In Ex parte Johnson, 47 Cal.App. 465 [190 P. 852], it was held that a city may impose a license tax for carrying on the business of a lawyer at a fixed place of business. In Ex parteGalusha, 184 Cal. 697 [195 P. 406], the supreme court reached the same conclusion. It must be held that the same rule applies to a physician and surgeon.
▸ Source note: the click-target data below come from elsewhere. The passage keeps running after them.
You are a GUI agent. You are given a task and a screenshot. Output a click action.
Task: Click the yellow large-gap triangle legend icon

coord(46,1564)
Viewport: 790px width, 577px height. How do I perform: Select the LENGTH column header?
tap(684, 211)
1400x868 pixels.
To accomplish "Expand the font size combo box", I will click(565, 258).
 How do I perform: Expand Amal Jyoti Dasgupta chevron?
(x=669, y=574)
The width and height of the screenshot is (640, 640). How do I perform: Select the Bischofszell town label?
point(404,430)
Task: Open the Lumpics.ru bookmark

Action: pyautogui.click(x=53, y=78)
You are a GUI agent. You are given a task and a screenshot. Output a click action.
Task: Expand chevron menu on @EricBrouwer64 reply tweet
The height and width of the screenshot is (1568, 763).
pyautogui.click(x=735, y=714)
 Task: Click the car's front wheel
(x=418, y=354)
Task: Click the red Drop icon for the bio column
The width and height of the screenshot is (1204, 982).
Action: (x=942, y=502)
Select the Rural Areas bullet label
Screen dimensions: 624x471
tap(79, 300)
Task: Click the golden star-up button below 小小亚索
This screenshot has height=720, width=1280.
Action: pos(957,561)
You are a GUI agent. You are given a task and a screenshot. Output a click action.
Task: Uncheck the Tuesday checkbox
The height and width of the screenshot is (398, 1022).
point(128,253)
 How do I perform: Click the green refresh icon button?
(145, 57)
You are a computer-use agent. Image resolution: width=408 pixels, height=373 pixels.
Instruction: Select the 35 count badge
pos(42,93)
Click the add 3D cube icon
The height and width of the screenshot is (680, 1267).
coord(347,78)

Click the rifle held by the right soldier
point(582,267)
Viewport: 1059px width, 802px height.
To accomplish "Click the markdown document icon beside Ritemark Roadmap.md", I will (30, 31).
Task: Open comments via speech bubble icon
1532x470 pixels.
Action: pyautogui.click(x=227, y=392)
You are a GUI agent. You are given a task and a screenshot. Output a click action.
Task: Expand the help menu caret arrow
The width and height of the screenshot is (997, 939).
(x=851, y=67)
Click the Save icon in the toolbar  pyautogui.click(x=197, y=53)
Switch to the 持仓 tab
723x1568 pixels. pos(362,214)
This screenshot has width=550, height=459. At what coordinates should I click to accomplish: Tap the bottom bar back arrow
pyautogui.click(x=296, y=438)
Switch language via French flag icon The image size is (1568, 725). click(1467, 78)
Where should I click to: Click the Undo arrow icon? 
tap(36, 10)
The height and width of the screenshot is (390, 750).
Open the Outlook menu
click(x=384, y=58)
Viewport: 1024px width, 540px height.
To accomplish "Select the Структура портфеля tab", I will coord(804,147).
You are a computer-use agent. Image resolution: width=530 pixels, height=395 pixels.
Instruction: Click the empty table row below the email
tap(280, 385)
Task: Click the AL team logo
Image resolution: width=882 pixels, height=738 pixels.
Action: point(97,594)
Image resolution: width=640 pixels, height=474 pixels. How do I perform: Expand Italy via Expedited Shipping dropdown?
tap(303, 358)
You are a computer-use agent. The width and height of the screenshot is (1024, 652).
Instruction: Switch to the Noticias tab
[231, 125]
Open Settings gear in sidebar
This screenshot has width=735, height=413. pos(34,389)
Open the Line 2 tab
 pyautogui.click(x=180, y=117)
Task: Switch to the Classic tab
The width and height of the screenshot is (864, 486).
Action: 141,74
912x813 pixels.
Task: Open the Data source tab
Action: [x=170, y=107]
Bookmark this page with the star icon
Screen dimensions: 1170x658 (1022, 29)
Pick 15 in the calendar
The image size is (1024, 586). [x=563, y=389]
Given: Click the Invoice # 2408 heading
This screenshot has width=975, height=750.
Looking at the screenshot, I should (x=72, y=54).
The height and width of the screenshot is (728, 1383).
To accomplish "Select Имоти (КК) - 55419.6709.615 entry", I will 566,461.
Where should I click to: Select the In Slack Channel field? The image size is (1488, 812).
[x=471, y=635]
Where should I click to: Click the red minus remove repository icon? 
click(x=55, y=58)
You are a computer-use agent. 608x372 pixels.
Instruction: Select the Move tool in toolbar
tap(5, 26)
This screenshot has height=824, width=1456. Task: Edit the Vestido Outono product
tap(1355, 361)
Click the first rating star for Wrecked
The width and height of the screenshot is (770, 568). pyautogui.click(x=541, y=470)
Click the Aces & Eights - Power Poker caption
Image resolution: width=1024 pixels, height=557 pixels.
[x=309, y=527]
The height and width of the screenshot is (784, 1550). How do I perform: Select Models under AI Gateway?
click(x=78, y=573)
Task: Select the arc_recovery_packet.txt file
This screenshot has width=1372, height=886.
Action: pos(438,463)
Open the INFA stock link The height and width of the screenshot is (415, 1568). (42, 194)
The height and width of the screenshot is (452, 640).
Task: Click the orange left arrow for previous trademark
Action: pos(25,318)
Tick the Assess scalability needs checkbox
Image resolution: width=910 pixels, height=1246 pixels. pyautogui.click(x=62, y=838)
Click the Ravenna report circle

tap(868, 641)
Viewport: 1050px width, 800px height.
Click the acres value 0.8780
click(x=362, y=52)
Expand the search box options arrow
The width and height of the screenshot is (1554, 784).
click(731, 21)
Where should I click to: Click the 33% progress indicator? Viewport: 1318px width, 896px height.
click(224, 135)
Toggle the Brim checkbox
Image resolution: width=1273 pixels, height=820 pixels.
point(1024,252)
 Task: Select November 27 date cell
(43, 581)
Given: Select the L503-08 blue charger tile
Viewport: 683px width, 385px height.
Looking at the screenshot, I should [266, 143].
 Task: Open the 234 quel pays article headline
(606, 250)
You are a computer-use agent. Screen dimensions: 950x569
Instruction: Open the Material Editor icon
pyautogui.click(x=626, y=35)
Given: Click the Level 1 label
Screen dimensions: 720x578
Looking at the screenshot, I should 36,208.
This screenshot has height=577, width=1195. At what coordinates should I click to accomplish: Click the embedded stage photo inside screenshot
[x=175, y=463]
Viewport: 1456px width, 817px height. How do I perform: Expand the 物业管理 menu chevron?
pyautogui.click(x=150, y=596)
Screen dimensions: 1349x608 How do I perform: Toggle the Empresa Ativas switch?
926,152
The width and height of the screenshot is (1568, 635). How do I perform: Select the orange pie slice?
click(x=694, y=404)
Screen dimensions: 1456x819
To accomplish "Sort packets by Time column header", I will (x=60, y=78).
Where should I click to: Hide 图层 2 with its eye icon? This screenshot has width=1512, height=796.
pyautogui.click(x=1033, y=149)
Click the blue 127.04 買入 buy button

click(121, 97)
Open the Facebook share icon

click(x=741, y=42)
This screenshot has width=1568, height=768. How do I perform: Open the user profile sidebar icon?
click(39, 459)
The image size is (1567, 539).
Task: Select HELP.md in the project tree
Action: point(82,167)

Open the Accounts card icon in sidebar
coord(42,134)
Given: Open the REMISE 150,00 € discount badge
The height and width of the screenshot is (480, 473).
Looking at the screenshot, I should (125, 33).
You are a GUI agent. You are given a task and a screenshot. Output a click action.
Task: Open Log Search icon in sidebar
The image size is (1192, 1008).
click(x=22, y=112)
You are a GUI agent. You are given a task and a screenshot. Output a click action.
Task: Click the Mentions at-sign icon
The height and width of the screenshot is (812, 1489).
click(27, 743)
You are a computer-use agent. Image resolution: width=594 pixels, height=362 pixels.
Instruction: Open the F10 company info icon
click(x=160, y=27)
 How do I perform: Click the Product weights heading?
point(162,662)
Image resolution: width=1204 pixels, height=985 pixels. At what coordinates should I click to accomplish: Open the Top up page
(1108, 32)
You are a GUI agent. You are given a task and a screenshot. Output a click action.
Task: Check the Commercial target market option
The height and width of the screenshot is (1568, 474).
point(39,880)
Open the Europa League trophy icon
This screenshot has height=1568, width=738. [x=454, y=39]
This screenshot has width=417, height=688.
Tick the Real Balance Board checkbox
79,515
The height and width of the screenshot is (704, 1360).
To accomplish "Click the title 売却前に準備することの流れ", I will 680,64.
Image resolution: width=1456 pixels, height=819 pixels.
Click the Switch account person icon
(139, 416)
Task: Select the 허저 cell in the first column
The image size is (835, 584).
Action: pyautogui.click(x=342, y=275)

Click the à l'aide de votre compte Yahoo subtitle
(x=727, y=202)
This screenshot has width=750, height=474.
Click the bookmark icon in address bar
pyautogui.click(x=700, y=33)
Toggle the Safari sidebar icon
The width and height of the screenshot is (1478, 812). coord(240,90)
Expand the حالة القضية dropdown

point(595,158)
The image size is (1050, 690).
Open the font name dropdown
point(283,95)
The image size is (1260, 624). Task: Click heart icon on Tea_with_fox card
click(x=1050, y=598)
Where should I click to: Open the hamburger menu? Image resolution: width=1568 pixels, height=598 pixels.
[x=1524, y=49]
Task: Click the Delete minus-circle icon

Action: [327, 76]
[2] The complaint alleges that the "defendant was and now is a doctor practicing medicine and having his office and principal place of business in the city of Redding." Appellant argues that the allegation as to place of business is not the equivalent of a "fixed place of business." The *593 criticism is hypercritical. The defendant testified that he has a large practice; that he receives patients at his residence and performs operations there; that he regularly keeps patients at his residence for treatment when they require close observation; that there is no room in his residence designated as an office, but that he treats his patients in the living-room; that he treats most of his patients at their homes. The foregoing evidence, coming from the defendant, conclusively shows that he has a fixed place of business and that the alleged defect in the complaint, if conceded to be a defect, could not have prejudiced the defendant's rights.

The judgment is affirmed.

Burnett, J., and Hart, J., concurred.

A petition to have the cause heard in the supreme court, after judgment in the district court of appeal, was denied by the supreme court on April 24, 1922.

All the Justices concurred.

Waste, J., was absent and Richards, J., pro tem., was acting.